There is one thing in particular that, I gather, people find very valuable about smartphones: navigation. Let me acknowledge that I lived for a year on a 27-foot sailboat and relied on GPS navigation over an entire trip from Oregon to Mexico, though I did have old-school paper nautical charts as backup. I understand the value of this tool. But in my everyday life, I don’t want it.
I enjoy finding my own way. I don’t want to be told by a robot voice to turn right in .5 miles; I want to look for a street sign or — better yet — a landmark. I’d rather study a Google map before leaving or sloppily jot down the appropriate steps on scratch paper than have a portable minicomputer tell me what to do. In case of emergency, I keep an honest-to-goodness roadmap in my glove compartment.
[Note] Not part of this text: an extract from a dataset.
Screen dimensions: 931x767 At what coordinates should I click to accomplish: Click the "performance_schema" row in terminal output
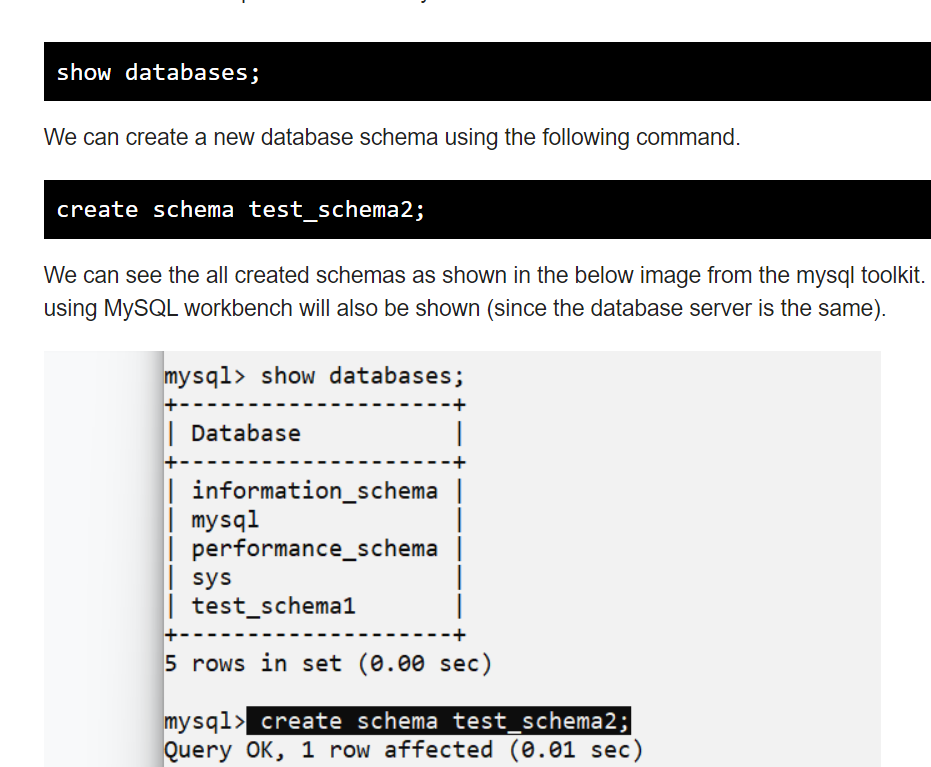tap(314, 549)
I studied geography in graduate school, so I am admittedly more map nerdy and spatially curious than the average person. I do also occasionally print directions, earning playfully snide comments from friends about “Amy and her MapQuest printouts.”
Another of my reasons has to do with memory — and learning. The natural world is full of great, useful orienteering tools; we just have to be open to observing and employing them. I feel that if I navigate to someplace new my way, informed by environmental markers I’m experiencing with my own senses, I’ll remember how to do it again.
I’ll know that left turn I need to take is on the corner with the giant live oak tree, the one where red-tailed hawks often perch among the branches. I’ll know that my street is the one flagged by a patch of marsh obedient plants: a hovering sheet of purple petals in spring, right next to where a sumac turns to fire every fall.
I like knowing, when I go to my dad’s in small-town Illinois, that I’ll see four large sugar maples well before I see the house itself, let alone the address. When I was new to Austin, the epic mustang grapevines taking over the nearby elementary school’s chain-link fence signaled my neighborhood as much (or more) than the words “Hyde Park.” A towering pecan tree became a symbol of home, a shade-bearing sentinel I spent countless hours under with loved ones canine and human.
Everywhere we are — and everywhere we go — we have the opportunity to take cues from land and leaf. If we remain open to it, we’re likely to be guided by familiar trees, seasonal blooms, living landmarks of routes old and new. I’d like to keep doing that as long as I can.